R is a free (open source) programming language that can beused for statistical computations and data visualization. It is cross-platformcompatible which means that it can be used on Windows, MacOS, Linux, etc.

Why is it used?

In simple words, R can help you to tinker with data and figure some useful inferences out of that dataset, which can further be used for making useful decisions.

Data Manipulation: To shape the dataset into the required format.

Data Analysis: Over 4000 packages are available for implementation of statistical analysis like hypothesis testing, model fitting, clustering techniques, and machine learning.

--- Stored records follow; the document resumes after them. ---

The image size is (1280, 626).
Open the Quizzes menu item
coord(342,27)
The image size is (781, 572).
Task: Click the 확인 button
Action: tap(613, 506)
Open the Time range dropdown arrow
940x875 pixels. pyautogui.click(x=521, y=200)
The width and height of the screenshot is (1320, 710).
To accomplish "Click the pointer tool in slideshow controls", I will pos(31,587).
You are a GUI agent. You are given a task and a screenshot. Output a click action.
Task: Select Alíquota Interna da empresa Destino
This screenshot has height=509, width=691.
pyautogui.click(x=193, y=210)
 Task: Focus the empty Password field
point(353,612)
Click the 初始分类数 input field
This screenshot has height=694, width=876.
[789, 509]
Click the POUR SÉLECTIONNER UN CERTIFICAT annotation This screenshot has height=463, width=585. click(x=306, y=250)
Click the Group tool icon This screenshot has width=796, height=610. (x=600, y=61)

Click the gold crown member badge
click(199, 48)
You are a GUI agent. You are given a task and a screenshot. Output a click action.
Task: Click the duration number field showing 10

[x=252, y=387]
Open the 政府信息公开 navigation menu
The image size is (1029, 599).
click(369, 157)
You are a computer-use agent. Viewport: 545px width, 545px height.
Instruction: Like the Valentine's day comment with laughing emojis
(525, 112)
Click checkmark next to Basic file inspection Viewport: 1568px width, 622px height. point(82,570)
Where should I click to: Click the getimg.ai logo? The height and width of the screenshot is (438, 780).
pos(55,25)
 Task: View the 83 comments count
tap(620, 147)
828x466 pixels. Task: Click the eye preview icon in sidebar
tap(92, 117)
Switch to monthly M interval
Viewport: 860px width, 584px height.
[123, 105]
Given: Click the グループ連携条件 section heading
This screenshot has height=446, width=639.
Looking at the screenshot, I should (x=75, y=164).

Data Visualisation: Animated and interactive graphs can be created using R.

How to use R?

Download and install RGui from https://cran.r-project.org

It will look like this:

A more recommended version for starters would be an IDE (Integrated Development Environment) like RStudio, which may be downloaded from RStudio.

To understand what an IDE is, think of MS Word and Notepad. Both perform the same task of writing, but the former offers an easy interface coupled with several useful tools.

What statistical operations can it perform?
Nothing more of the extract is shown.